The work of Fritz Scholder in the 1960s and 1970s represents a more aggressive engagement with (or, some would say, interrogation of) the Euro-American painterly tradition. This is perhaps best exemplified in his famous painting from 1970, the End of the Trail (Figure 3). Scholder appropriated the famous statue the End of the Trail by James Earle Fraser as a means of capturing both the romantic view of a European-American of the Native American experience, as well as a Native American's response to European-American Modernism. He renders Fraser's famous statue of a horse and rider - yet alters it significantly. Instead of affirming the sculptor's stereotypical view of a sad "noble savage," Scholder has instead portrayed his Indian as an angry, ravaged, screaming man. References to the work of painter Francis Bacon can be discerned in the figure's slumped, deformed body. Scholder's painting thus represents an angry response to cliche notions of Native American Indian identity by European-American outsiders throughout the course of history. As such, Scholder's work is a product of the anger and social movements that characterized the 1960s in the United States of America. His art from this period represents an important moment in which Native Americans were just beginning to reclaim their identity from the "master narrative," as their colonizers had penned it in the previous centuries. This would make Scholder's art merely interesting. What makes it important, however, is his stylistic prowess. He adapts the language of Abstract Expressionism and uses it towards his own ends, painting subjects that would have never occurred to any of the New York School painters of the previous decades.
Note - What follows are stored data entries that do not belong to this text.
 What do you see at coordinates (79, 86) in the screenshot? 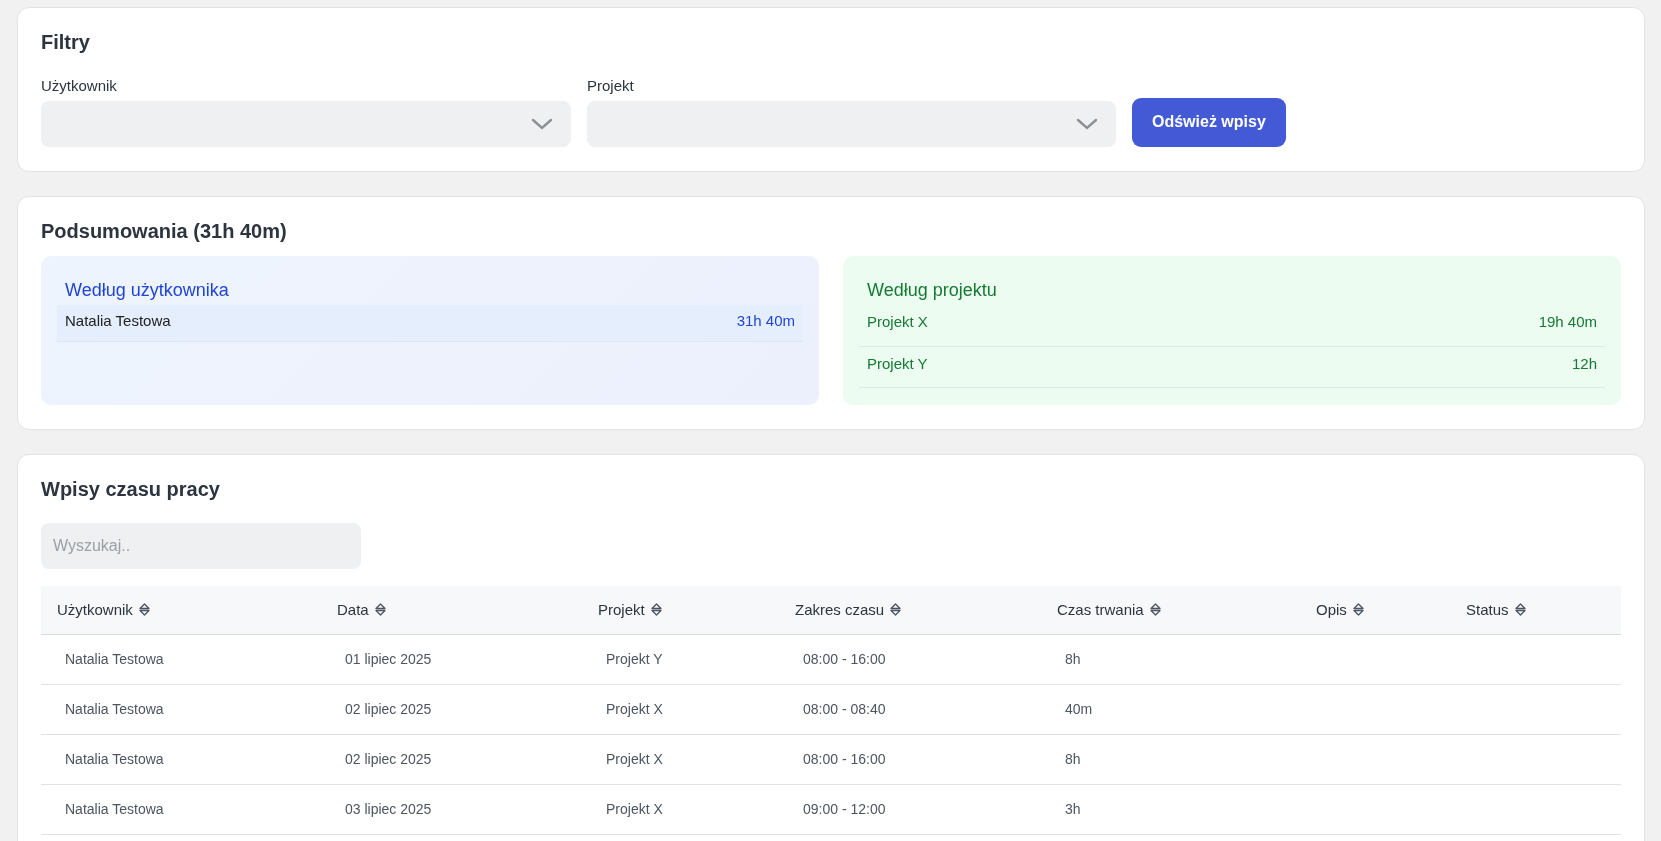
I see `field-label: Użytkownik` at bounding box center [79, 86].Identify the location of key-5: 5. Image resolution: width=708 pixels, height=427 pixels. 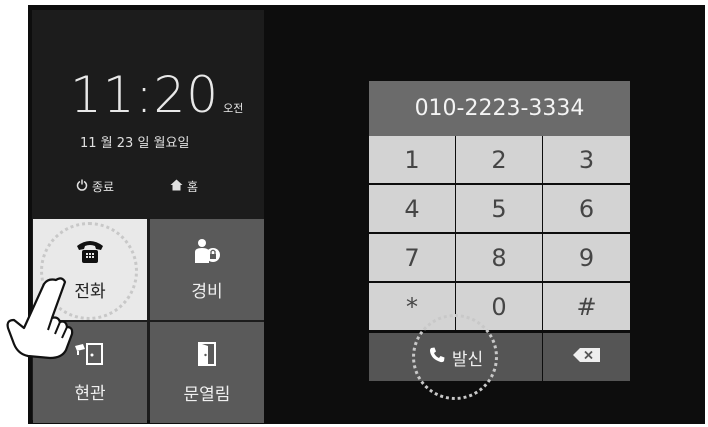
(499, 208).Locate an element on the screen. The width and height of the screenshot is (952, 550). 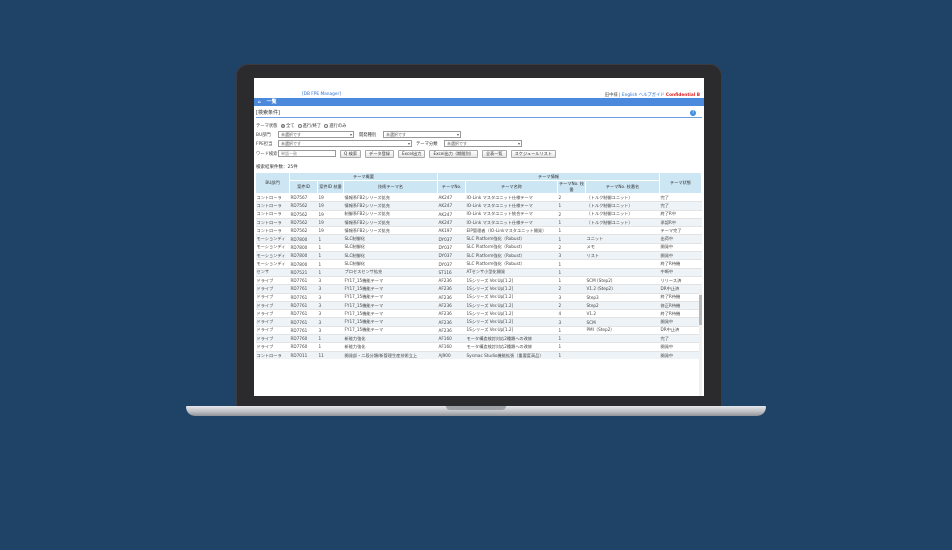
table-cell: モーションディ is located at coordinates (272, 256).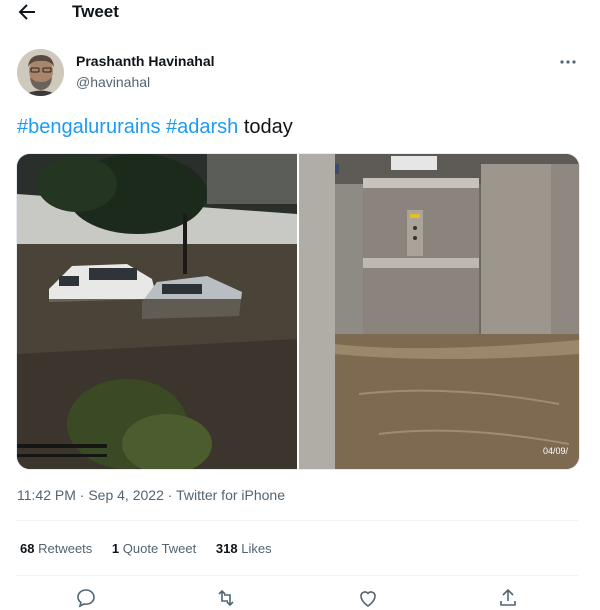  I want to click on quotes-count: 1, so click(116, 548).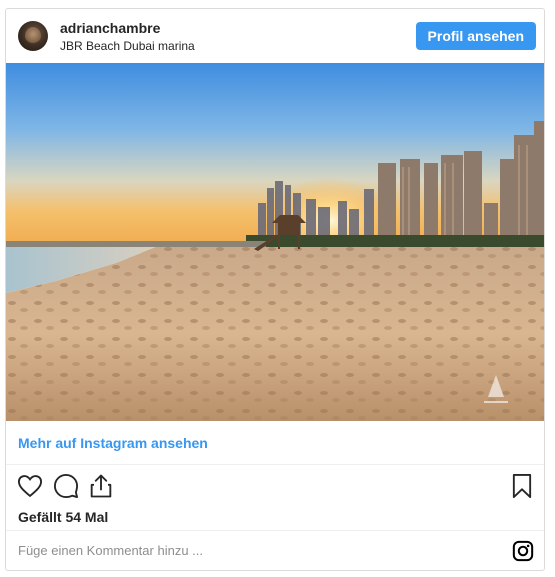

Scholder was not the only one to paint virulent subjects during this period. T.C. Cannon was also an important figure in the Native American visual arts scene of the 1960s and 1970s. Sadly, his career was cut short; in 1978, he was killed in an automobile accident. He was only thirty-one years old. In the course of his brief career, however, he left behind a significant body of work. In Self-Portrait in the Studio (1975), we see the artist decked out in distinctly southwestern garb typical of the 1970s: a cowboy hat, trucker sunglasses, blue jeans and cowboy boots. He sits in a chair staring forward at the viewer, his feet resting on a traditional striped carpet. Behind him, it is not apparent whether we are looking at a painting or an actual window out on to the desert - this blurring of actuality with representational illusion was, of course, key to the Modernist project, and one that Cannon readily adapted in his own paintings. The hills are depicted with a swirly line, with a few clouds squirted out across the sky, which depicts the day's slow fade into darkness. It is clearly early evening, as there is more light in the studio then there is outside. The overall painting combines a forceful feeling of the melancholy of nature with the toughness of the artist's pose - half-cowboy, half-Indian, he is far from being a defeated character. He is a symbol of pride that, like the man in Marmon's photograph, has no problem straddling the two worlds he has been born into. Stylistically, Cannon's cartoon like rendering fits in gracefully with the Pop Art aesthetic that was gaining popularity in this era.